• Textauszug

──────────

Stand: 10.02.2025 06:00 Uhr

Abtreibungsgegner haben offenbar versucht, am Lobbyregister vorbei Einfluss auf Bundestagsabgeordnete zu nehmen. Recherchen von NDR und BR zeigen: Ein Verein aus Bayern fällt dabei besonders auf.

Von Anna Klühspies, Nadja Mitzkat, NDR, Sammy Khamis, BR

Der Verein "Aktion Lebensrecht für Alle" (ALfA e.V.) hat nach Recherchen von NDR und BR in den vergangenen Monaten mehrfach Postkarten, Briefe und ihre Vereinszeitschrift "Lebensforum" an Bundestagsabgeordnete verschickt. Darin fordern sie den Erhalt der jetzigen Regelung von Paragraf 218 Strafgesetzbuch, der Schwangerschaftsabbrüche unter Strafe stellt.

──────────

• Daten zur Auswertung
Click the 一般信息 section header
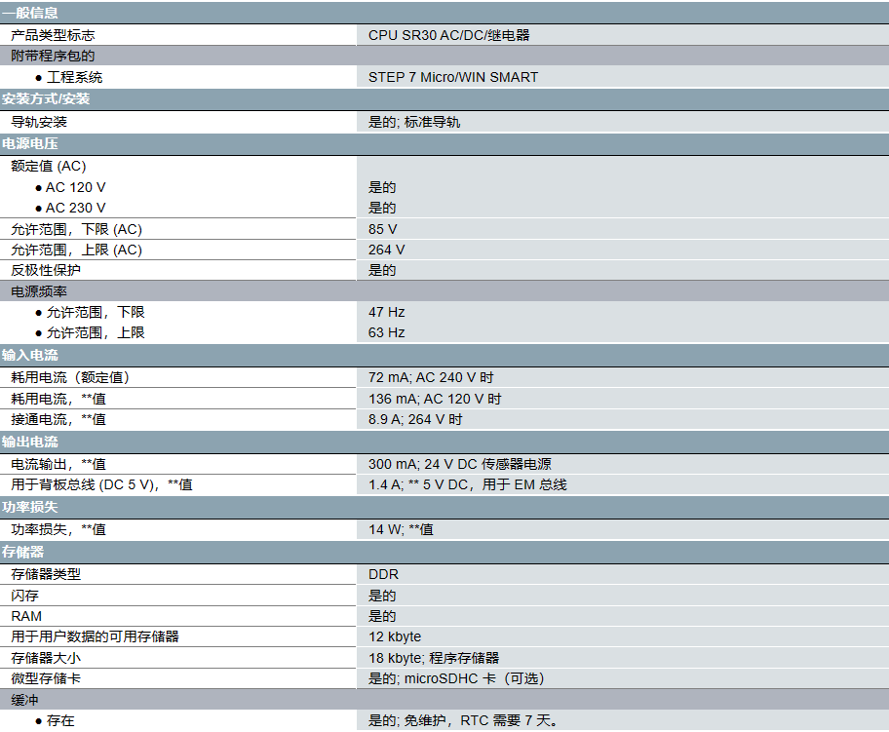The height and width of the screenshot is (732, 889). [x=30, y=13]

──────────

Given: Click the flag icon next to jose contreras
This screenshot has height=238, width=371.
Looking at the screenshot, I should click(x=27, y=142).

──────────

Führe den Bericht über die Abtreibungsgegner und das Lobbyregister im Anschluss an seinen letzten Satz weiter.

Der Verein hatte im Oktober vergangenen Jahres seine Mitglieder dazu aufgerufen, vor allem Abgeordnete von der FDP anzuschreiben. Mit Hilfe der Postkarten sollten die Abgeordneten darin bestärkt werden, "die rot-grüne ideologiegetriebene und lebensfeindliche Politik nicht weiter zu unterstützen".

Bundestagsabgeordnete von SPD und Grünen hatten im November 2024 eine Gesetzesinitiative in den Bundestag eingebracht. Sie sieht vor, Schwangerschaftsabbrüche bis zur zwölften Woche zu legalisieren. Bisher fallen Abtreibungen grundsätzlich unter das Strafgesetzbuch, bleiben aber in der Regel straffrei.

Verein ALfA gegen Schwangerschaftsabbrüche

Der Verein ALfA aus Augsburg ist 11.000 Mitglieder stark und Teil der selbsternannten "Lebensschützer-Bewegung", die aus einer Vielzahl von Gruppen und Einzelpersonen besteht und ein gemeinsames Ziel hat: gegen Schwangerschaftsabbrüche vorzugehen.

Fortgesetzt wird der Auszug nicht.